• Task to complete
Copy out every line of the records below word for word, leaving out the pictures.

• Input material

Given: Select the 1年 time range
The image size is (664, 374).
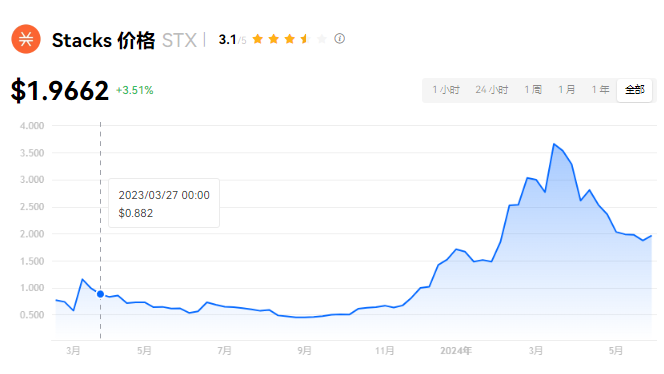Looking at the screenshot, I should click(x=600, y=90).
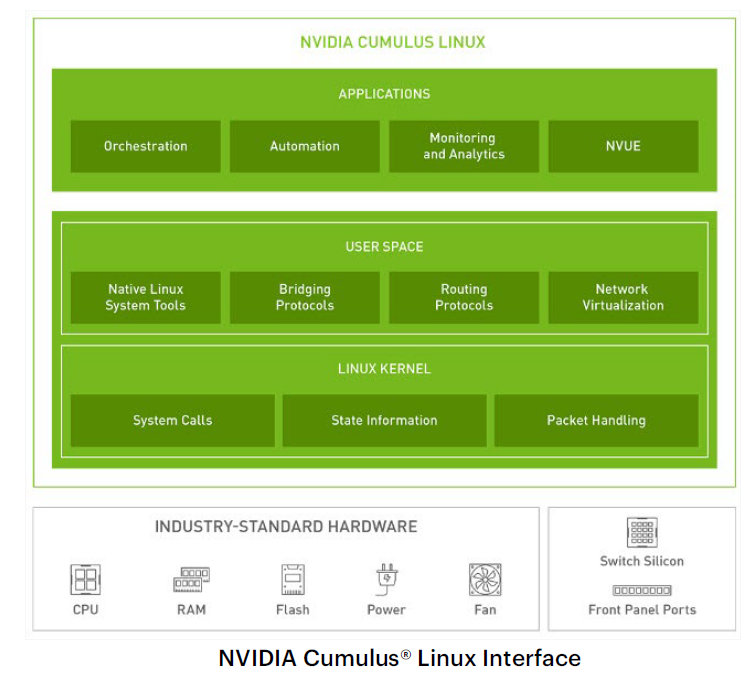Open the Network Virtualization block

pos(622,297)
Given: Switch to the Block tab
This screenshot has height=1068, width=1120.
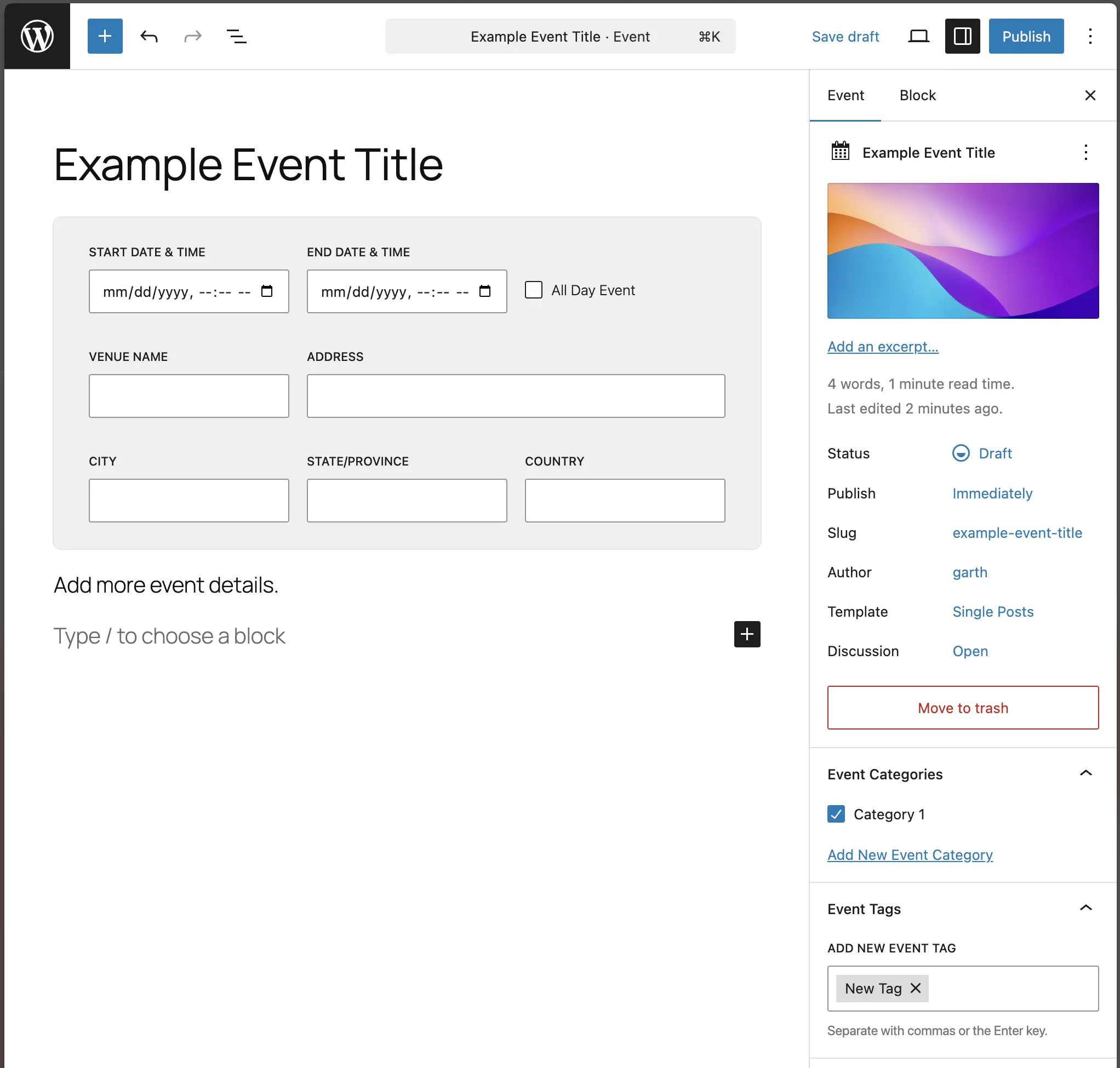Looking at the screenshot, I should (x=917, y=95).
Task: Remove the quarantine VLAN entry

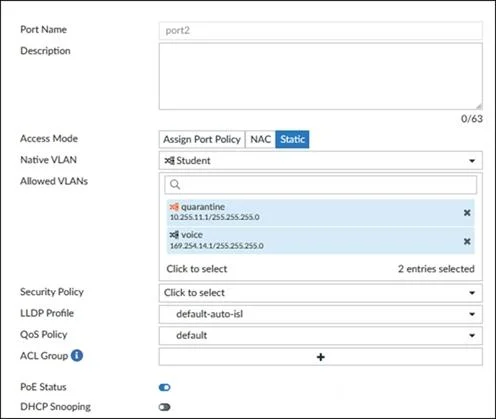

• Completed task
Given: Select the 1年 time range
The image size is (664, 374).
Looking at the screenshot, I should click(x=600, y=90).
Open the Network Virtualization block

pos(622,297)
Given: Switch to the Block tab
This screenshot has height=1068, width=1120.
Looking at the screenshot, I should (x=917, y=95).
Task: Remove the quarantine VLAN entry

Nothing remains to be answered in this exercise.